Activity - Using the entries below, show all lines with the string "agent".

Records from a dataset
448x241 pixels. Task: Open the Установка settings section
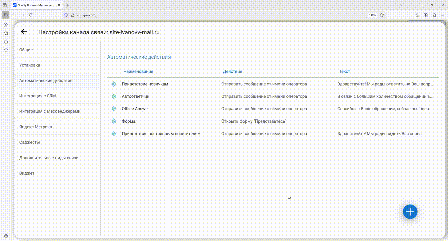(30, 65)
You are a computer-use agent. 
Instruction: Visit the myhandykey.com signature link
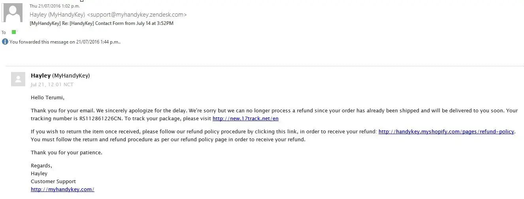click(x=62, y=189)
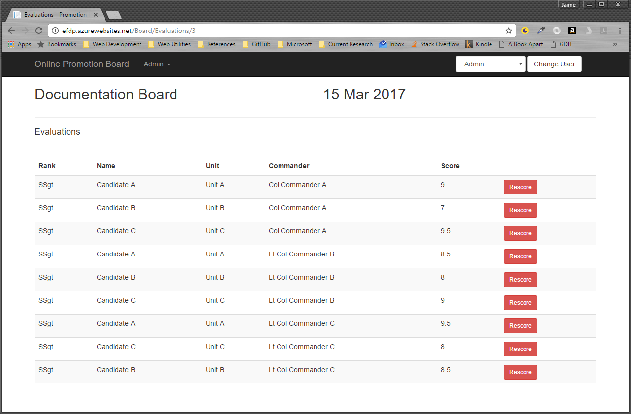Click the site information icon in address bar
The height and width of the screenshot is (414, 631).
coord(55,31)
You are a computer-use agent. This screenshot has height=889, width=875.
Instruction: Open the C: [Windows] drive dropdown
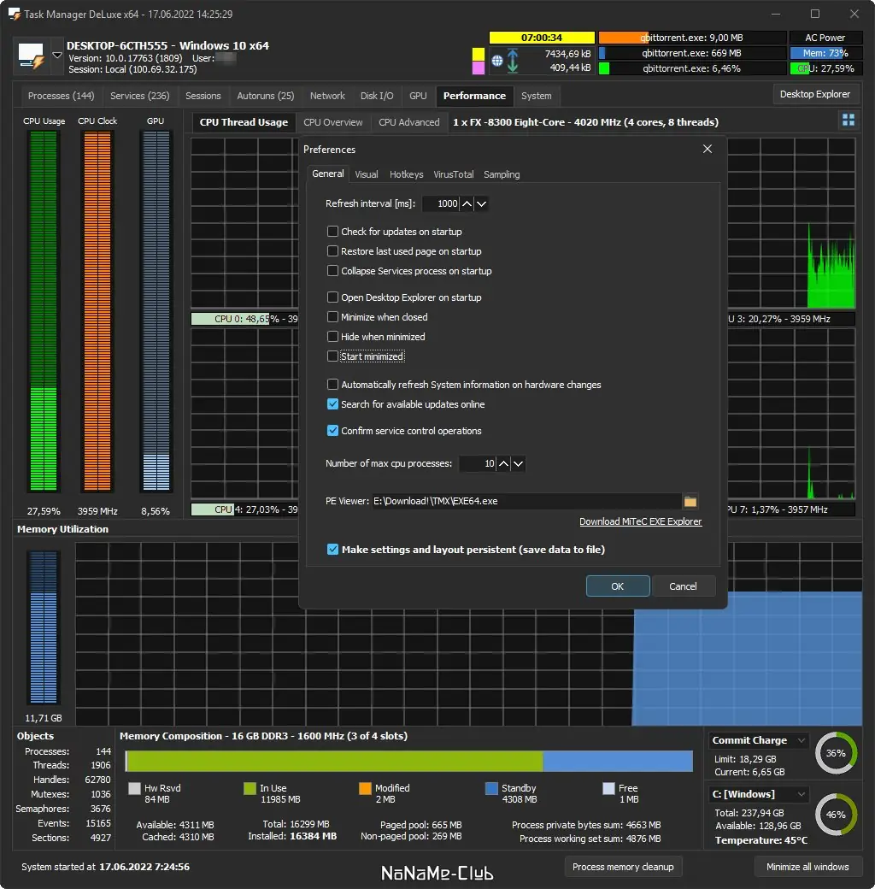[802, 794]
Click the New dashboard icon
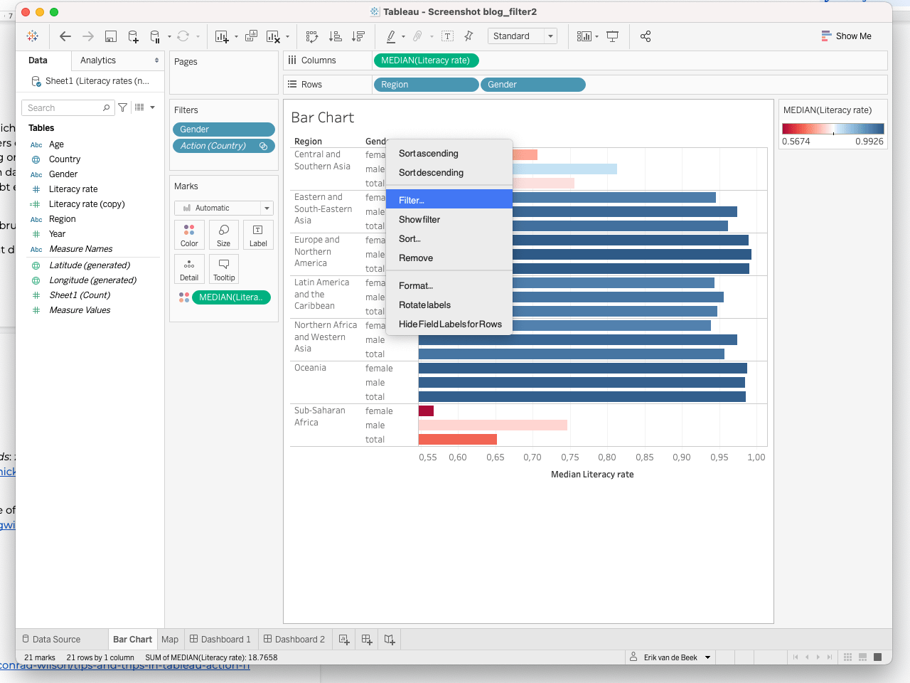The image size is (910, 683). tap(367, 640)
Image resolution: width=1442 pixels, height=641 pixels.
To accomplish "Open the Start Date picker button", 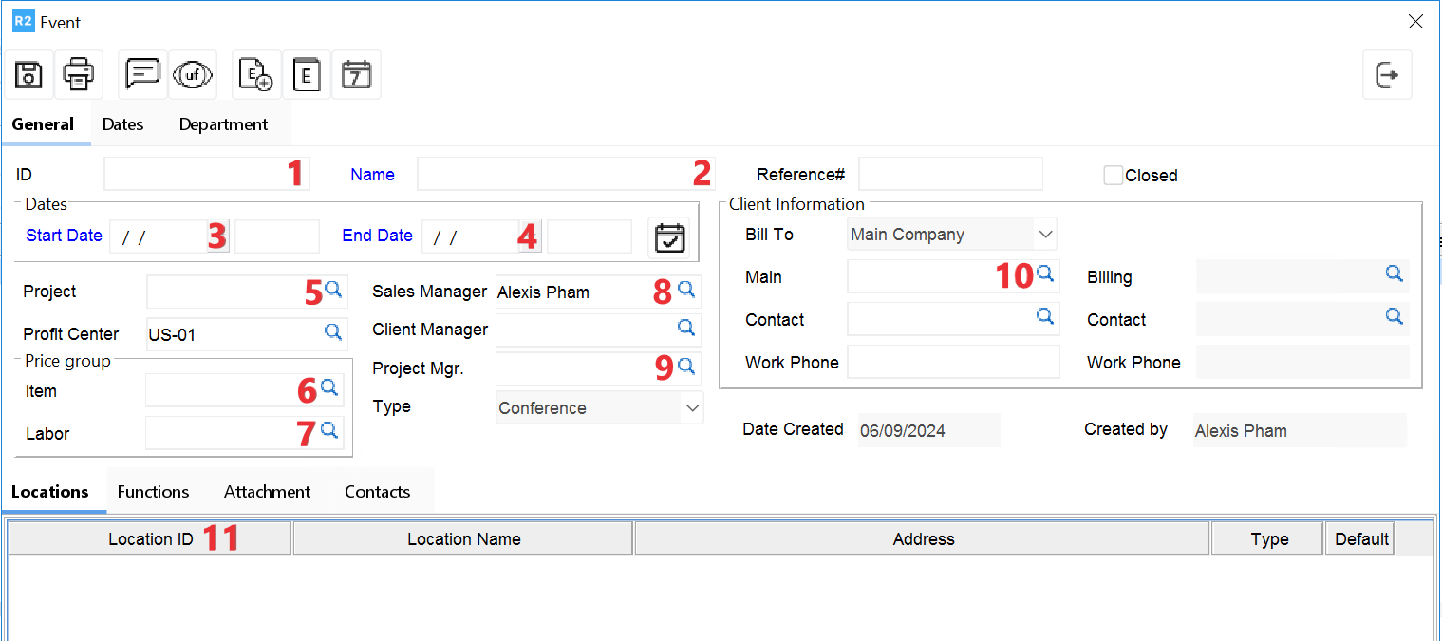I will coord(218,236).
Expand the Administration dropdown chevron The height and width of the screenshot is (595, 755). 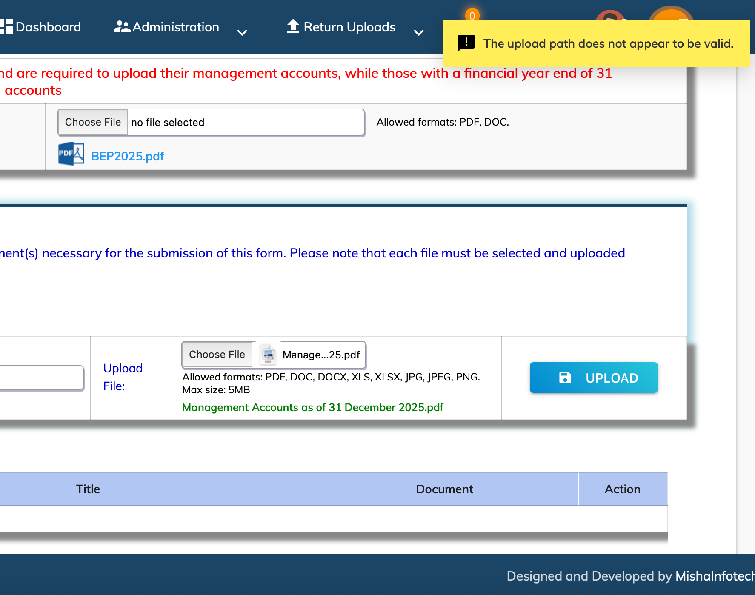coord(242,32)
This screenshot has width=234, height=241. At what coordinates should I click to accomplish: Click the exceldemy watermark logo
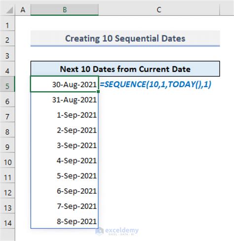pos(117,231)
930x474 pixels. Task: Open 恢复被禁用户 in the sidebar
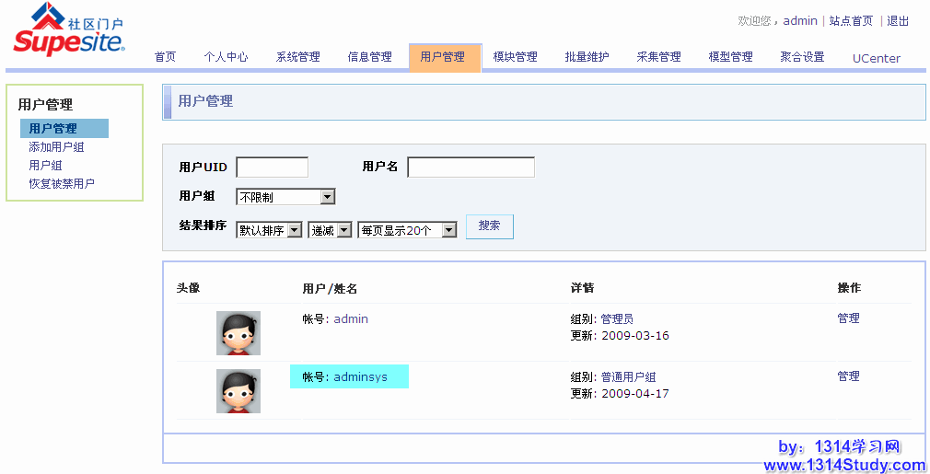[x=62, y=184]
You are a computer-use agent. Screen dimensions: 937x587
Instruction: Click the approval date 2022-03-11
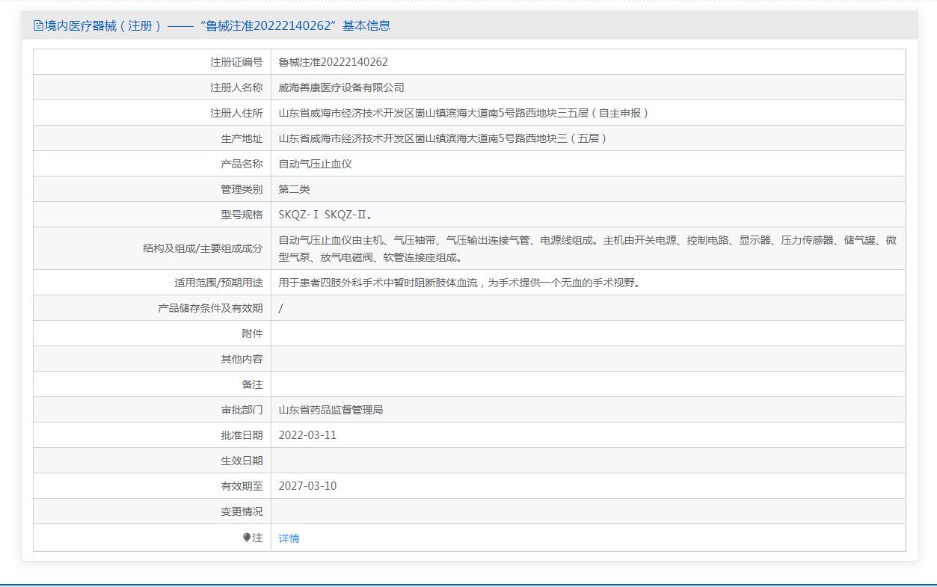click(307, 435)
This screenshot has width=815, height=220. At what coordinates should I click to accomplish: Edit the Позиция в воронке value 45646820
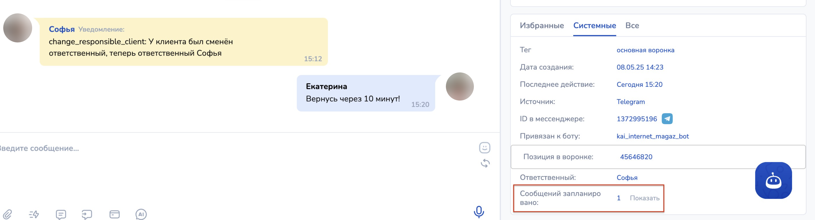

Answer box -
You are a computer-use agent. 
You are a computer-use agent. This screenshot has height=889, width=875.
You are a computer-use agent. Screen dimensions: 937x587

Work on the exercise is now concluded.